Aberdeen Group recently released “Creating a Customer-Centric Marketing Organization” available here (registration required). The paper is based on a survey of senior marketing executives at 500 small and mid-sized businesses. It was designed to identify the marketing practices of best-in-class customer-centric companies and to determine whether those companies actually report better results.
No prize for guessing the right answer. They do.
Of course, the devil is in the details. Aberdeen found “companies that adopt closed loop marketing processes are more than three times as likely to report a greater than 50% return on marketing investment (ROMI) than those that do not”. It defines a “closed loop process” as one that “successfully brings together the right metrics, differentiating capabilities, and integrated and sophisticated technologies.”

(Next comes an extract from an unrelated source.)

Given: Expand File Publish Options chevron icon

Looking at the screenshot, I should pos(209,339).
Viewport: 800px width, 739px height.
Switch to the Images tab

What they really mean by that will sound very familiar to regular readers of this blog. You know how I’m always droning on about the importance of customer value models? Well, it’s not just me: Aberdeen’s top two action recommendations are “define how to measure customer lifetime value models and preferred customer profiles” and “develop competencies around customer modeling, segmentation, product/channel mix and predictive analytics.” So there.
In fact, most of the paper’s five “key value findings”—structured marketing planning, customer information integration, customer profitability modeling, measuring the effectiveness of each interaction, and responding to customer behaviors with personalized and event-based interactions--mirror Client X Client themes. It’s not that Aberdeen has been listening to us (or vice versa), but that we’re all looking at the same situation and drawing similar conclusions.
Actually, one of the more interesting comments in the paper was another point that we often discuss within Client X Client, but rarely raise in public: that the technology needed for competent customer experience management is often already in place. The real barrier is knowing how to connect the pieces and what to do with them. Or, as Aberdeen puts it: “Lagging and average companies are not ill-equipped with technology products, rather they lack the integration and sophistication to realize higher results.”
I do have some complaints about the paper. It’s a bit more focused on outbound marketing than I’d like, the scope is largely limited to marketing rather than all customer experiences, and it’s hard to understand some of their figures. But it will provide good support for marketers trying to take their company to the next level of customer management, and that’s what really counts.